Gemeente Musea Delft;
Collection Stedelijk
Museum Het Prinsenhof, Delft
Nearly every scholar concurs that the Allegory of Faith was commissioned, presumably by someone who had Catholic ties. Some believe that a Jesuit publication which contains the only contemporary reference to a glass ball (which hangs from the ceiling) and the indisputable Jesuit leanings of Vermeer's strong-willed mother-in-law point towards the Jesuits themselves. But as Walter Liedtke points out, Jesuits were more inclined towards conventional imagery. He suggests Michiel van der Dussen, a well-to-do Catholic and important supporter of the Delft Bagijnhof, a community of Catholic lay-women, as a likely candidate.
While Catholics still formed a sizable segment of the population when the United Provinces came into being, they were gradually submerged in the rising tide of Protestantism, particularly Calvinism. The Catholic faithful were compelled to worship in private - their churches were stripped of their altars and often were taken over for use by Protestants. In these circumstances, the Church could no longer supply the rich commissions that had nourished artists since the beginning of the Renaissance.
Title page of Caesare Ripa'
Iconologia or Moral Emblems
English edition, 1709
There is little doubt that Vermeer derived some of the components of the Allegory of Faith from the 1644 Dutch translation of Ceasar Ripa's Iconologia, a well-known guide to the symbolism. The Iconologia was used by orators, artists and poets to give substance to qualities such as virtues, vices, passions to the arts and sciences. The concepts were arranged in alphabetical order by their Italian names. It was very influential in the 17th century and went through a number of editions, in all, 9 Italian editions and 8 editions in other languages. Both the text and the emblems vary greatly.

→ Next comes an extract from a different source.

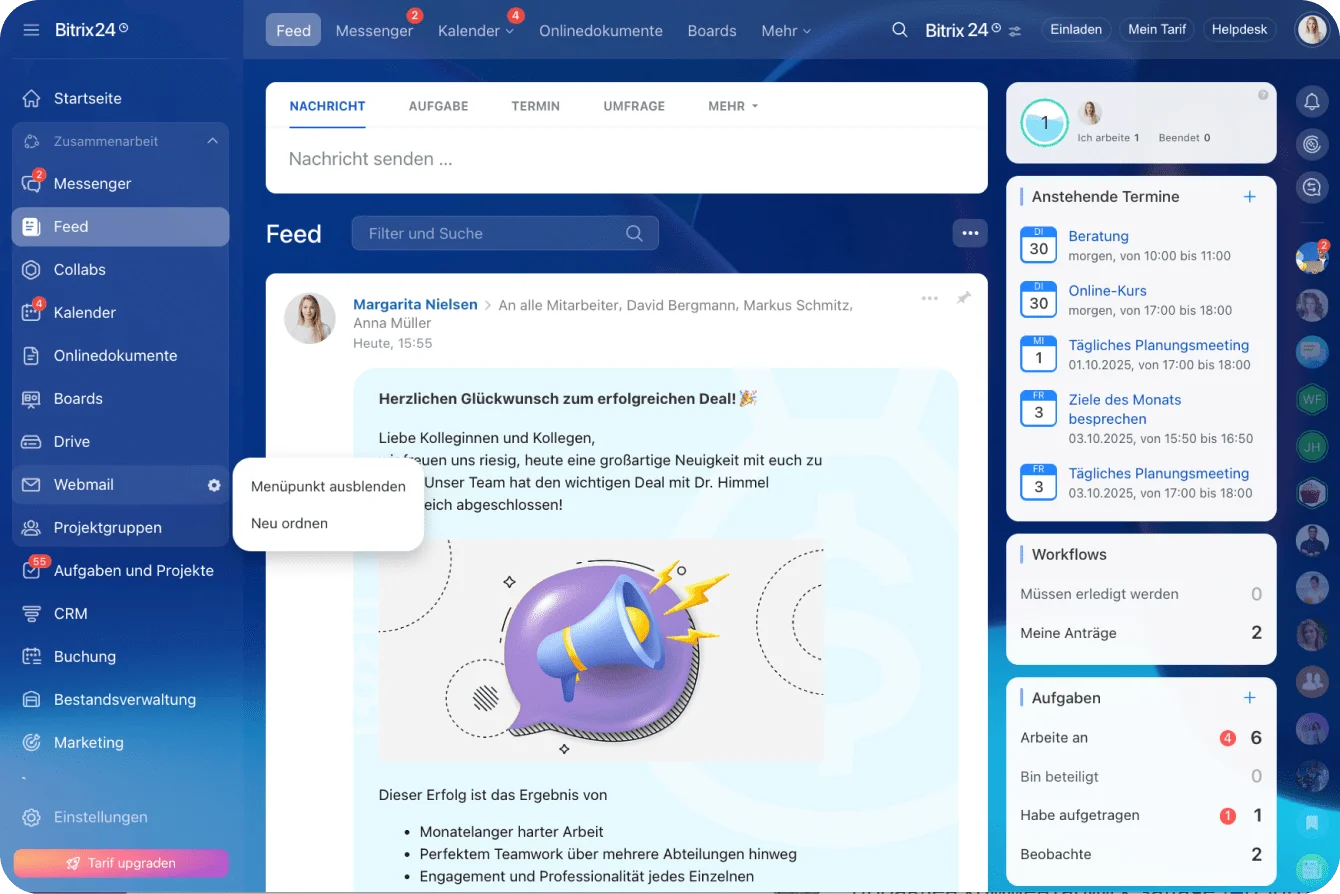
Task: Switch to the AUFGABE tab
Action: (438, 106)
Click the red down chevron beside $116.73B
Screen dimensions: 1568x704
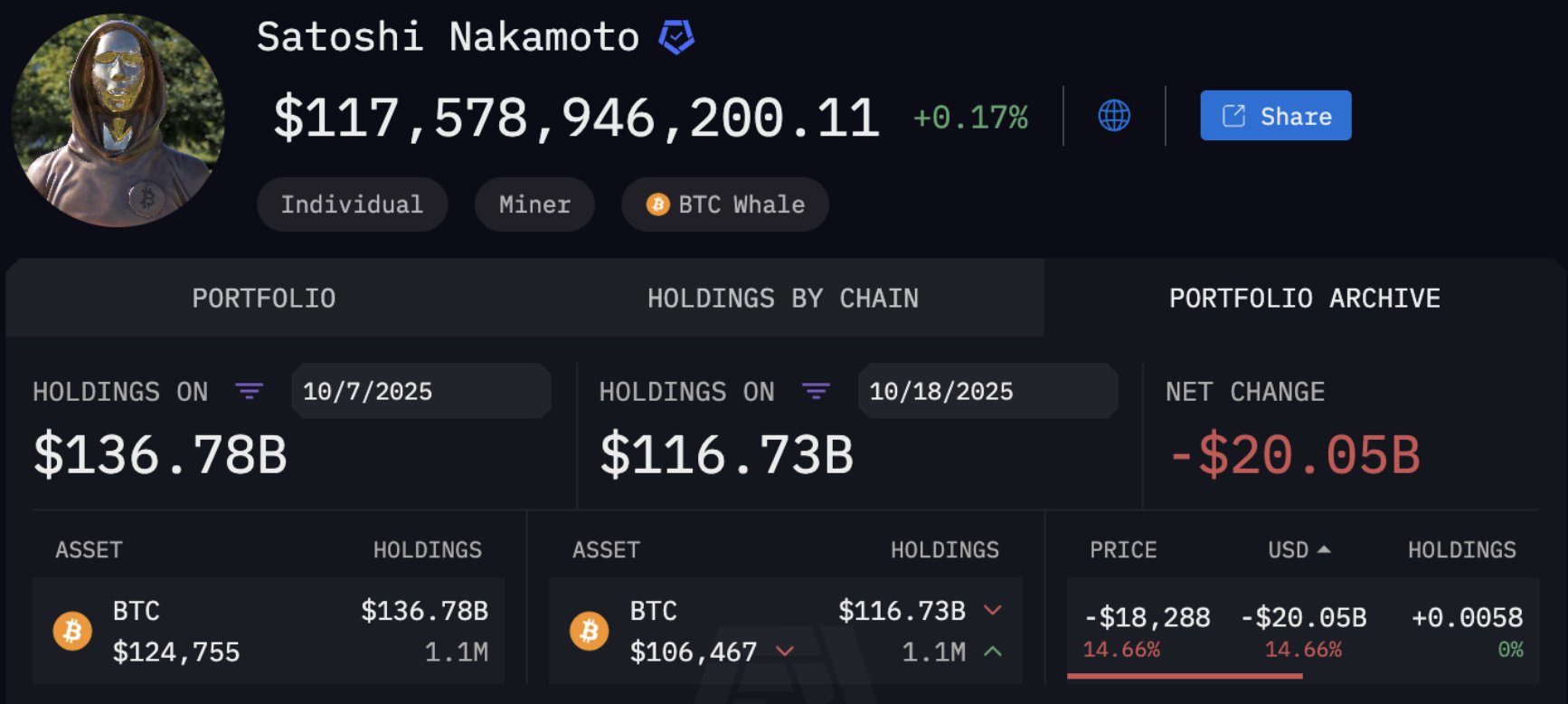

Vermeer did not adhere blindly to the prescriptions of the Iconologia. None of the four allegorical figures of Faith in the Iconologia match exactly. Ripa recommends that the figure of Faith, who represents most important virtue, should be painted with white which relate to light and purity. Blue, which Vermeer used along with white, represents the heavenly sky. The hand which is posed on Faith's breast indicates that living faith lies within the heart. The cornerstone which has crushed the snake represents Christ who defeats Satan.
Fede Catholica
from Cesare Ripa
Iconologia
1644, Amsterdam
Other important elements such as the glass ball and the crucifix are not mentioned in Ripa's volume while the Eucharistic chalice and Missale point to the Holy Mass. However, Vermeer followed to the letter Ripa's description of Faith who "has the world under her feet" by including the terrestrial globe.
Vermeer also consulted the Iconologia for the figure of the muse Clio for his Art of Painting.
Madonna with the Child by a Fireplace
Robert Campin
1433-35
34 x 24 cm
The Hermitage, St. Petersburg
Modern critics tend to underline the contrived nature of the Allegory of Faith and most place it among Vermeer weakest works. It is hardly a favorite of the public either even though it contains passages of exquisite pictorial facture. However, any presumed lack of artistic participation should be taken with caution. Tastes for subjects and pictorial styles change insidiously through the centuries and it would appear that Vermeer's contemporaries thought very differently about the painting. In a posthumous sale, the Allegory of Faith was described as "powerfully and glowingly painted," a statement which was objectively backed-up by the considerable sum it was able to fetch, the highest documented sum for a Vermeer painting sold in the years during or shortly after the end of the artist's activity.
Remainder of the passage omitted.